FSD Version Timeline
| Version | Release | Key Change |
|---|---|---|
| FSD Beta 9.0 | Jul 2021 | First public city streets beta |
| FSD Beta 9.1 | Jul 2021 | Bug fixes and behaviour refinements |
| FSD Beta 10.0 | Sep 2021 | Major perception and planning upgrade |
| FSD Beta 10.2 | Oct 2021 | Improved intersection handling |
| FSD Beta 10.5 | Nov 2021 | Smoother lane changes, reduced interventions |
| FSD Beta 10.8 | Dec 2021 | Year-end stability improvements |
From Highways to City Streets
Before 2021, Tesla's Autopilot suite handled highways competently but left city driving entirely to the human. FSD Beta 9.0, released on July 10, changed that. The system attempted left turns at intersections, navigated roundabouts, and responded to traffic lights and stop signs on surface streets. It was rough — testers reported frequent phantom braking, hesitant unprotected left turns, and occasional confusion at complex intersections — but it was real autonomous city driving in production vehicles.

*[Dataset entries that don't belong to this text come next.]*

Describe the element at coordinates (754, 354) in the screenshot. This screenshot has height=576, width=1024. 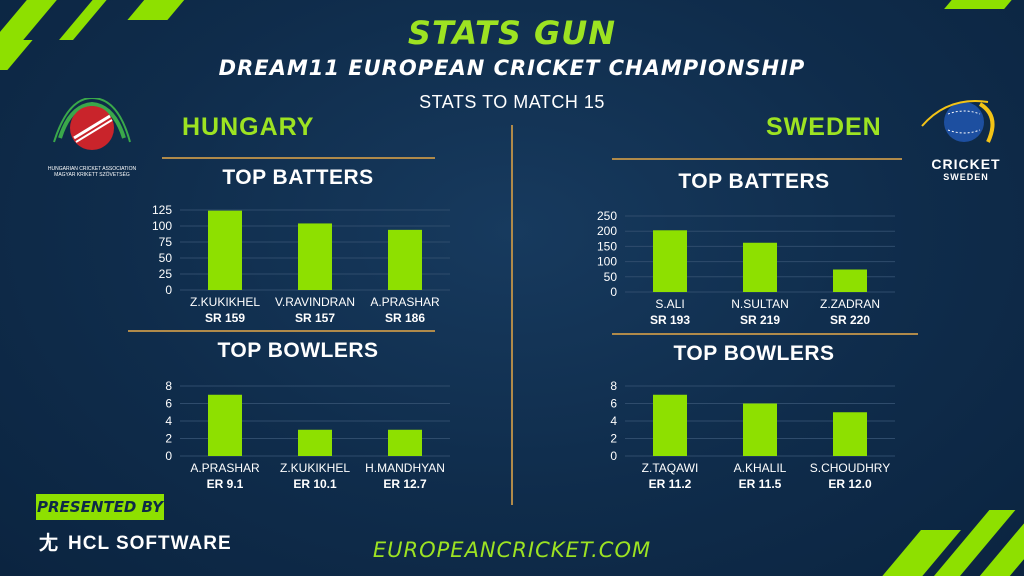
I see `sweden-bowlers-title: TOP BOWLERS` at that location.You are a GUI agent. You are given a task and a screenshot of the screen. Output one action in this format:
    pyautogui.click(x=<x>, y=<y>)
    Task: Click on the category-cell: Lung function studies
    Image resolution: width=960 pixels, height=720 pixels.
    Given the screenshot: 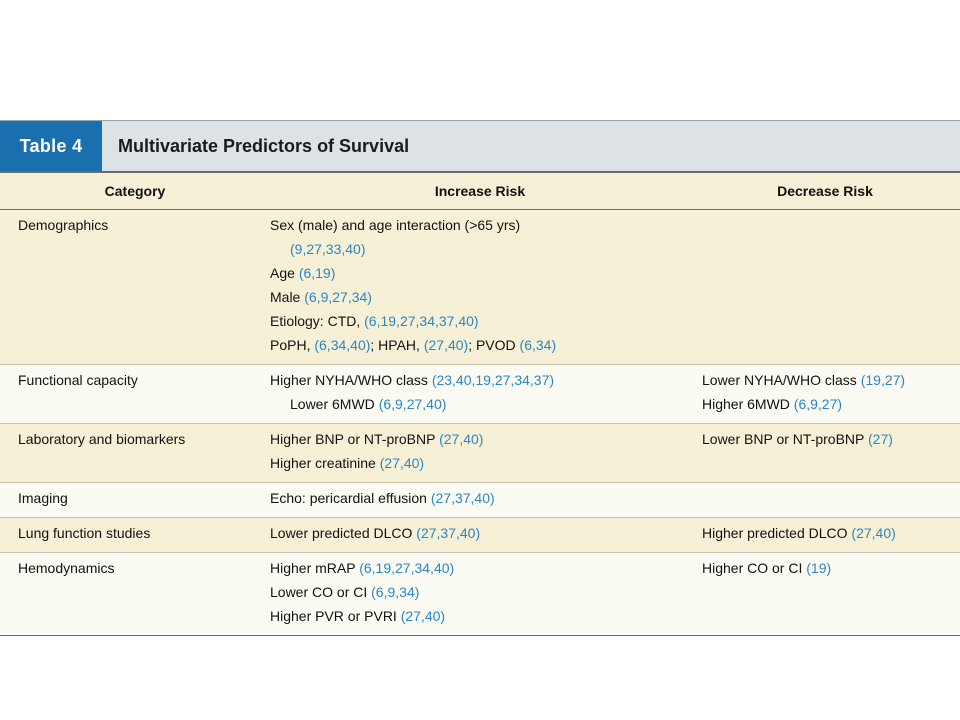 What is the action you would take?
    pyautogui.click(x=131, y=535)
    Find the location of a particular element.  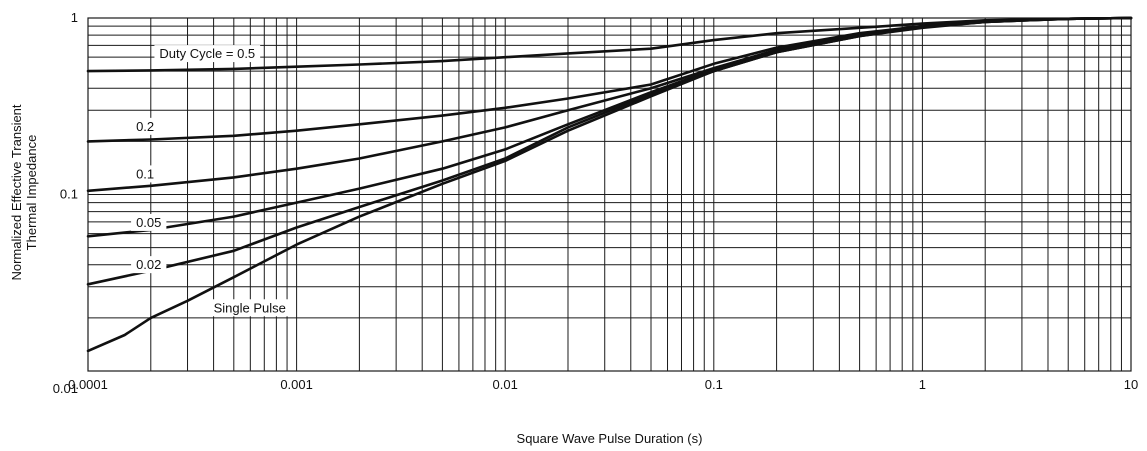

x-tick-label: 0.01 is located at coordinates (506, 384).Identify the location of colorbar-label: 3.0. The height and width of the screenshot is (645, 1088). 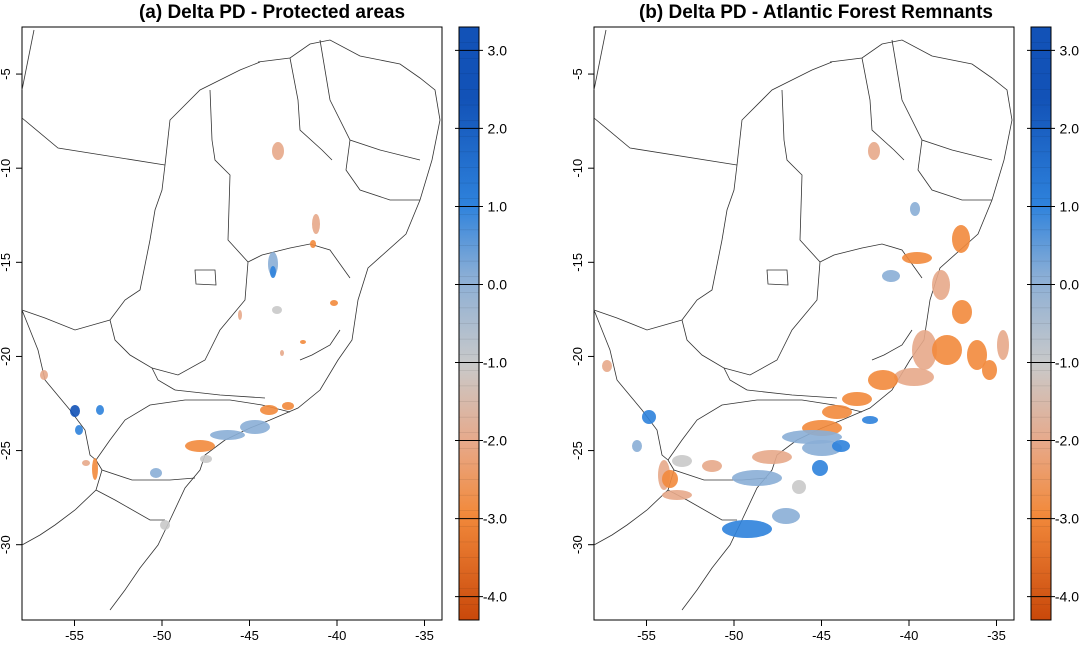
(1070, 50).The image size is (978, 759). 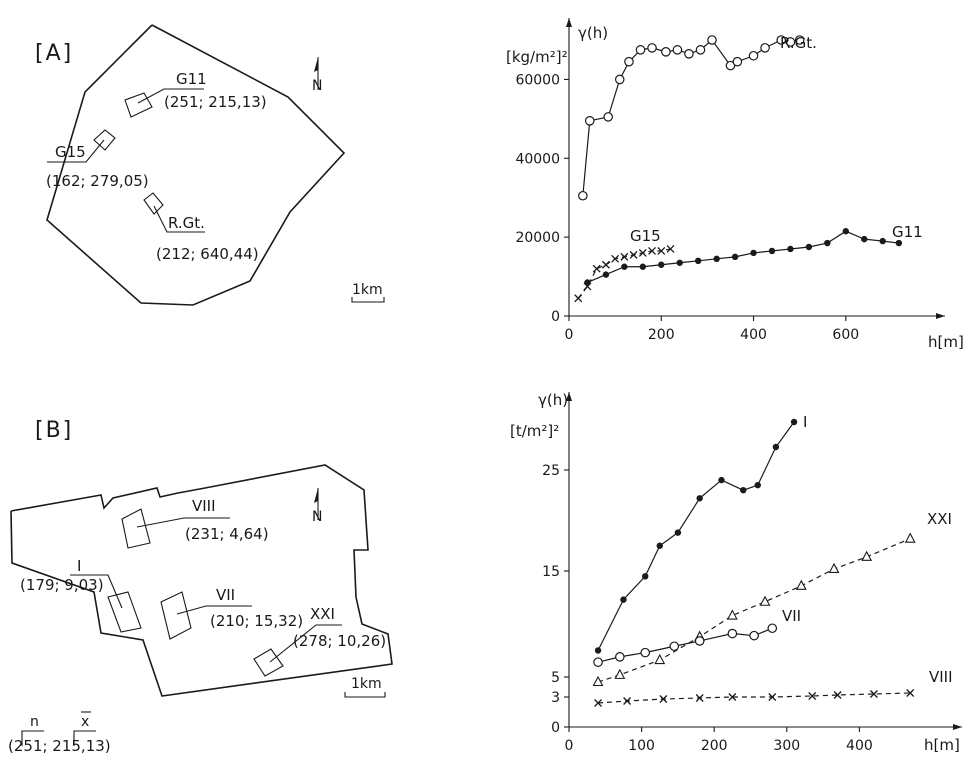 What do you see at coordinates (138, 105) in the screenshot?
I see `area-g11` at bounding box center [138, 105].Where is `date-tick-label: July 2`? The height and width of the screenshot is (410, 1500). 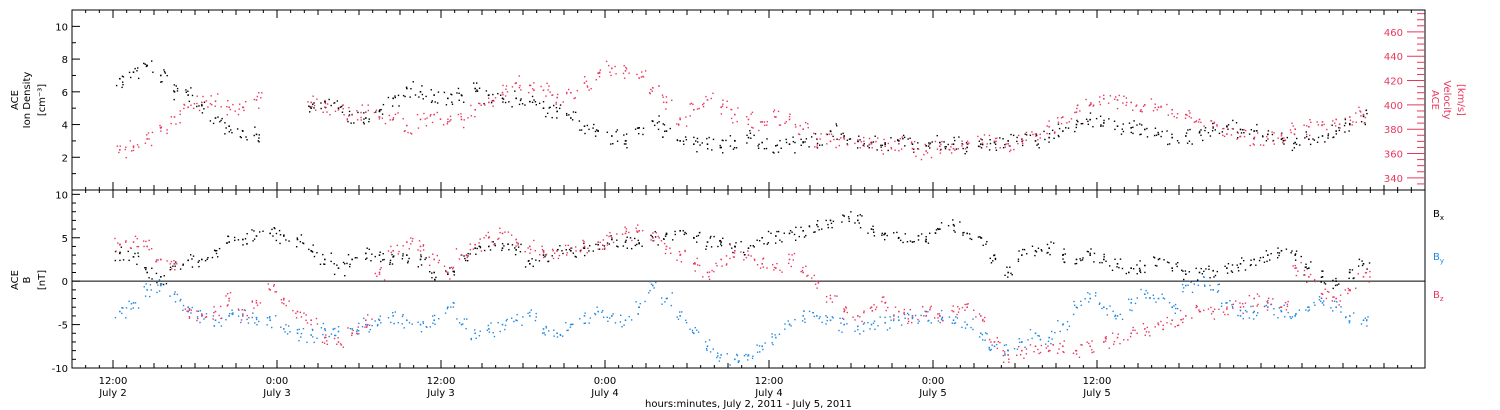
date-tick-label: July 2 is located at coordinates (112, 394).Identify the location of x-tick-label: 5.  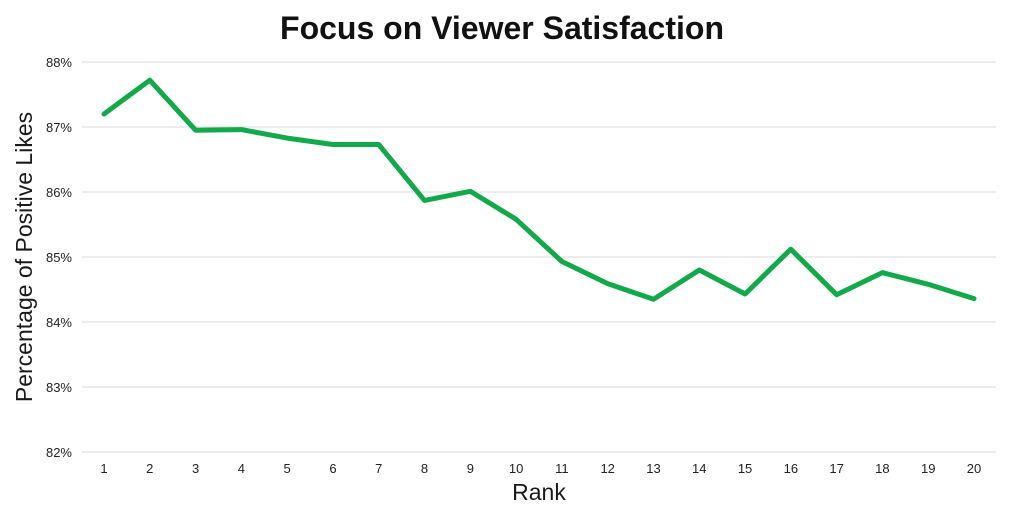
(288, 468).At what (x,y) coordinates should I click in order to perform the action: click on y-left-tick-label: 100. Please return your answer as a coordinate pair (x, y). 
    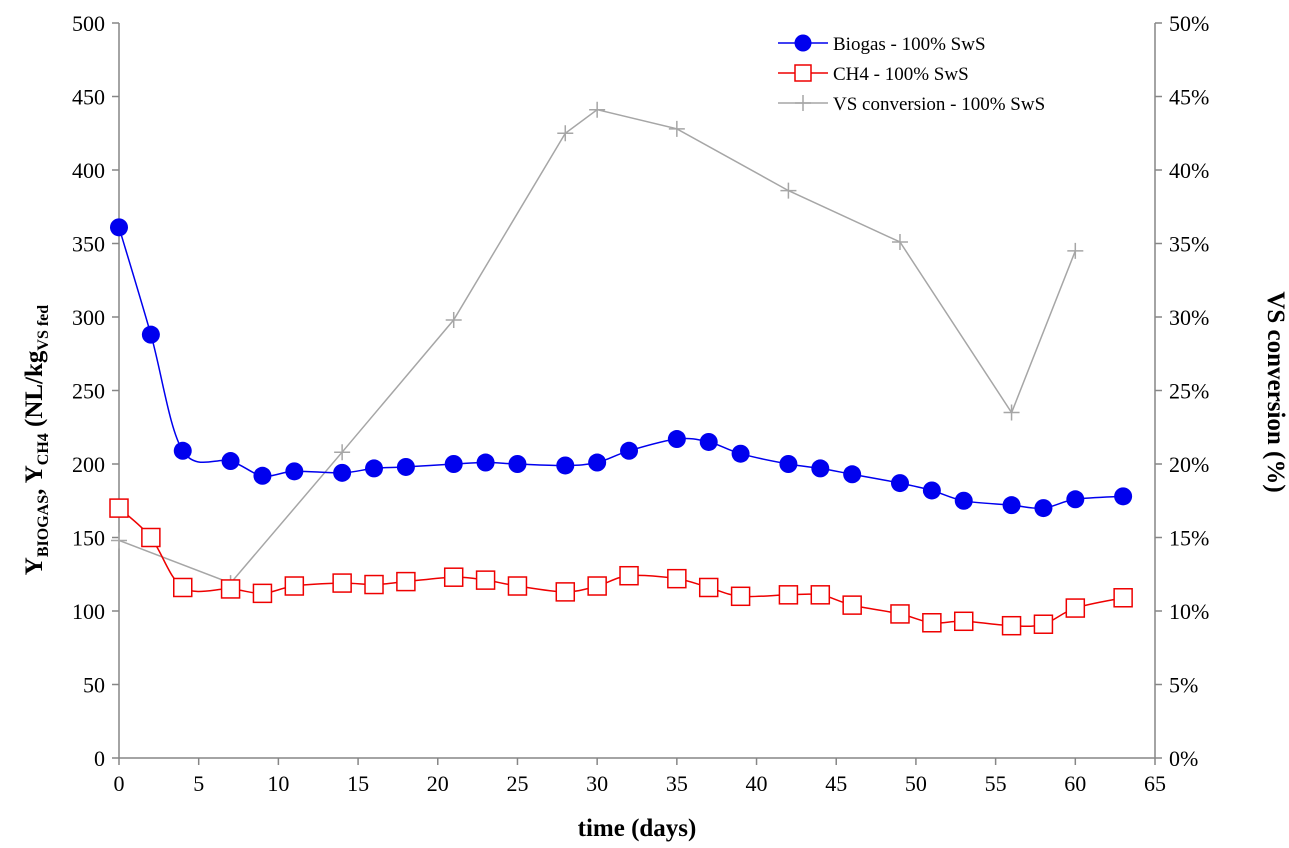
    Looking at the image, I should click on (88, 612).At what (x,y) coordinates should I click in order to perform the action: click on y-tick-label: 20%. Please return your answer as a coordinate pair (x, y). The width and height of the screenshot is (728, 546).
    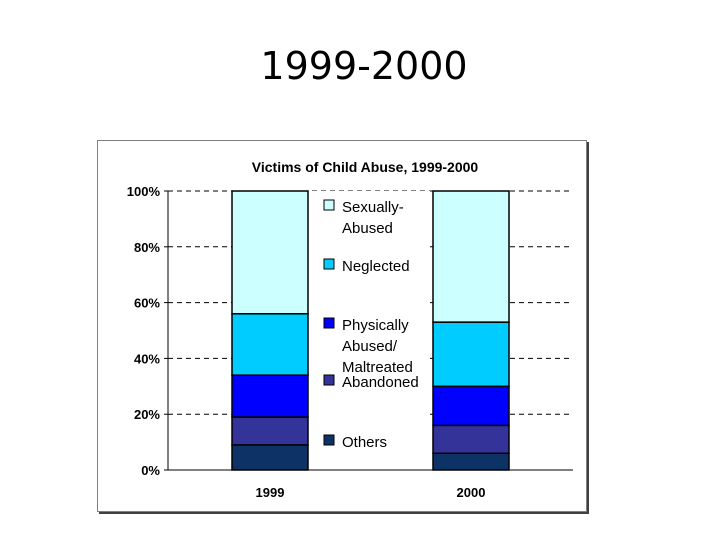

Tesla iterated at a pace that traditional automakers could not match. Between September and December, versions 10.0 through 10.8 shipped, each addressing specific weaknesses. Version 10.0 brought a significant perception upgrade, improving the system's ability to detect and classify objects in dense urban environments. Later versions refined lane-change behaviour and reduced unnecessary stops.
Safety Score and Access
Access to FSD Beta was gated by Tesla's Safety Score system, which monitored driving behaviour including hard braking, aggressive turning, and forward collision warnings. Only drivers maintaining a score above a threshold (initially 100, later relaxed) could download the beta. This created a two-tier ownership experience: those testing the future and those watching from the sidelines.
EU Status
FSD Beta was exclusively available in the United States throughout 2021. European owners with the FSD package saw no city-streets functionality. EU type-approval regulations, particularly UN R79 for automated steering, prevented Tesla from deploying the system. European customers who had paid for FSD were limited to highway Autopilot features, a gap that would persist for years.
What Changed for Owners
For the roughly 100,000 US beta testers by late 2021, FSD Beta was simultaneously thrilling and exhausting. The system required constant supervision and frequent intervention. It was not a hands-free driving solution — it was a technology preview that demanded more attention than normal driving. The promise was clear, but the gap between promise and daily reliability remained vast.